As the session progresses, any time you make a decision worth keeping, ask Claude Code to remember it:

"File a memory: we've decided to add a Redis layer for session storage. Why it matters: the current cookie-only approach won't scale past a single instance, and we're planning to run multiple instances in production."

"Remember that the events table needs a composite index on (user_id, created_at). Why it matters: the query planner is doing full scans on the current schema and it shows up in slow query logs."

Claude Code files both memories immediately. They're available to any agent, in any future session, in any MCP-compatible tool you connect.


If you notice that two decisions are related, make the connection explicit:

"Connect the Redis session memory to the auth decision - they're directly related."

This makes the graph navigable. Next time you orient, Recordari can surface the Redis decision in the context of the auth decision automatically, without you having to ask.


Searching what you already know

Mid-session, if you're not sure whether something has been filed before:

"What do we have in memory about the database indexing strategy?"

Recordari searches by meaning, not just keywords. It'll surface relevant memories even if they were filed with different terminology.


Coming back the next day

You close Claude Code. Open it the next day, fresh session:

"Orient on the my-web-app domain."

The Redis session storage decision, the index strategy, the Node 20 constraint - all there. You didn't lose anything because you closed a tab.

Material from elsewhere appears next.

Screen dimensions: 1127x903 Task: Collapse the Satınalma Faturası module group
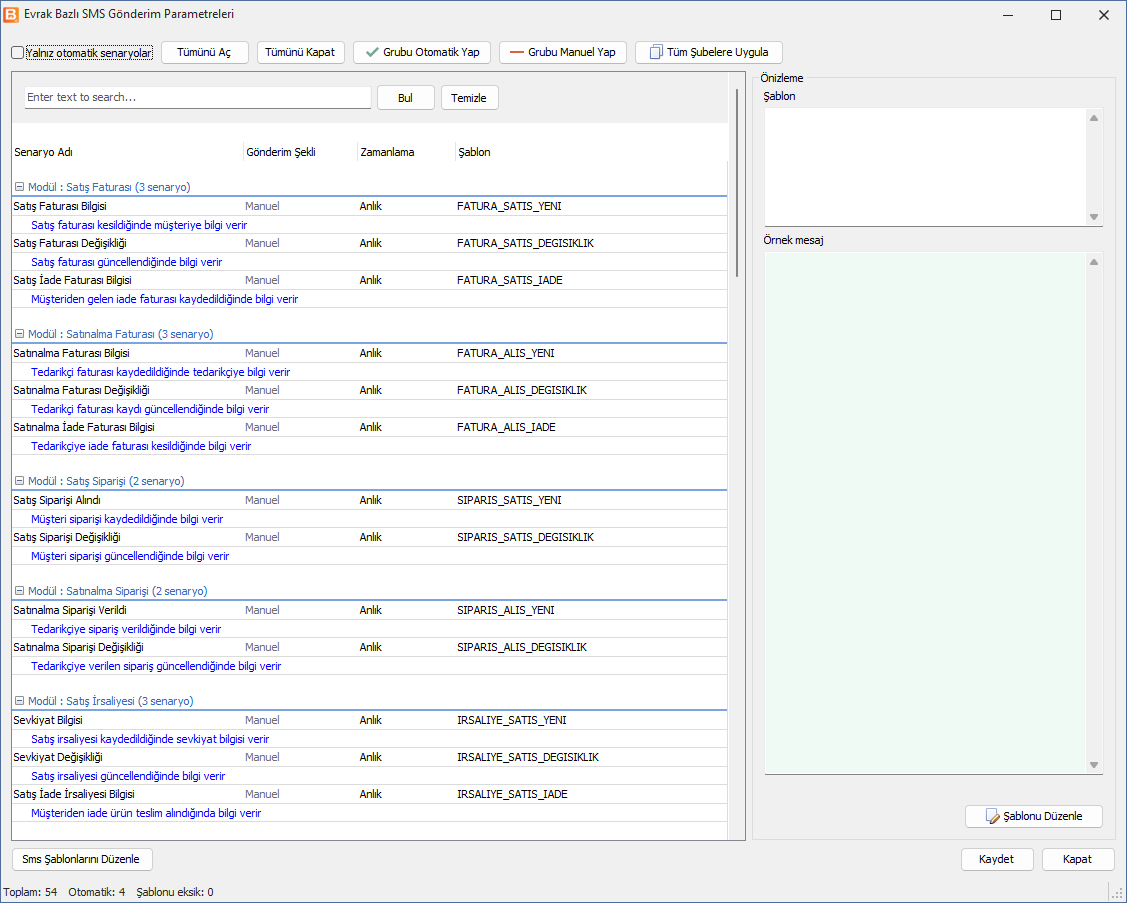19,334
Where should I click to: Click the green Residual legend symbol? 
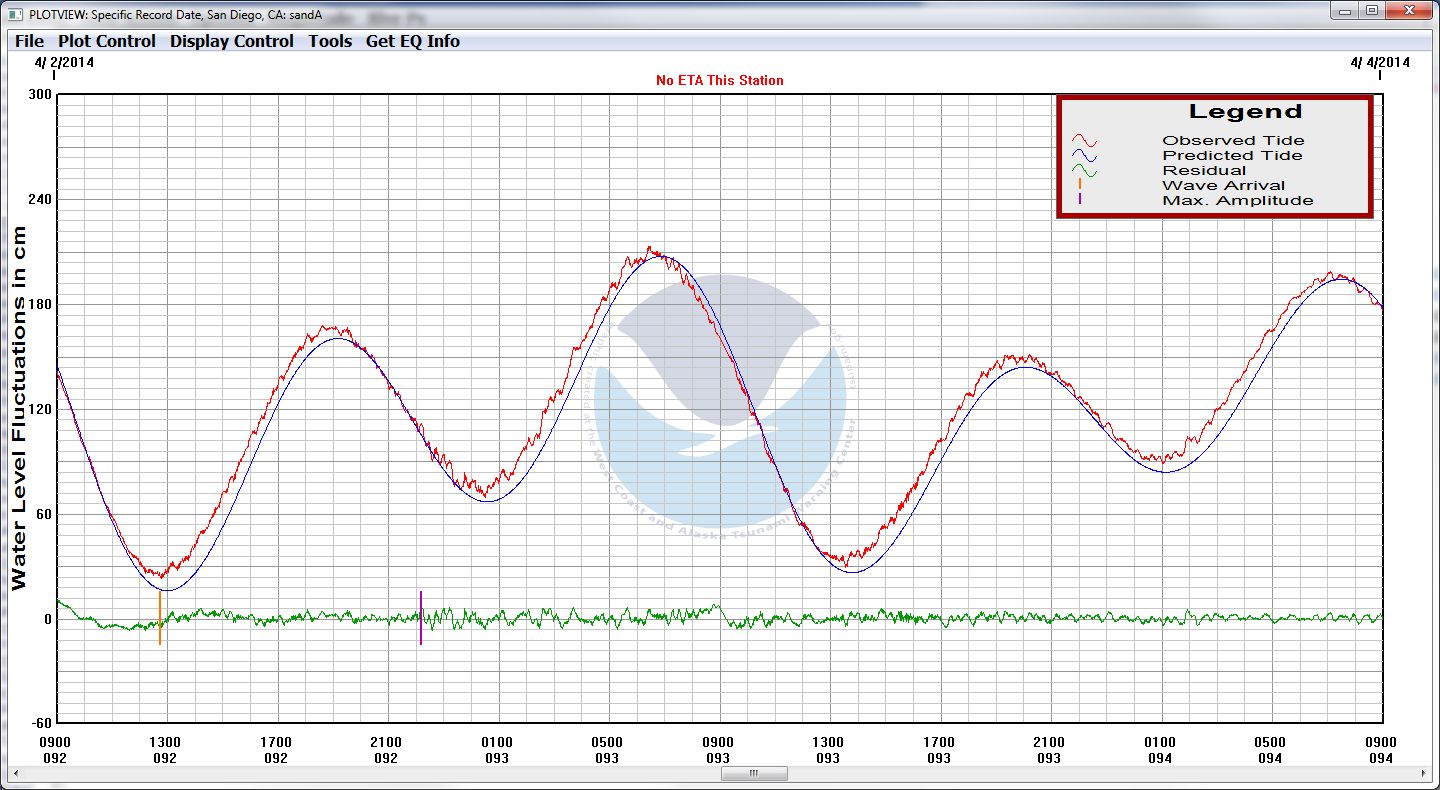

What good memory hygiene looks like

A few habits that keep the memory graph useful over time:

File decisions, not just facts. "We're using PostgreSQL" is useful. "We're using PostgreSQL because we needed full-text search and the team already knows it" is better - it explains the reasoning so future agents (or you in six months) understand the constraint.

Include why it matters. Recordari will prompt your agent to ask for it if you don't include it. The why it matters is what makes a memory useful at retrieval time, not just at filing time.

Revise rather than duplicate. When something changes, tell your agent to revise the existing memory rather than filing a new one. This keeps the graph clean and the history accurate.

Check before filing. Before filing something, it's worth asking what's already in memory on the topic. Avoid duplicating things that are already well-documented.


Checking the audit trail

If you're on Pro or above and want to see what's been happening:

"Show me the audit log for the my-web-app domain for the last week."

You'll get a record of every read, write, and connection - which agent, which key, when.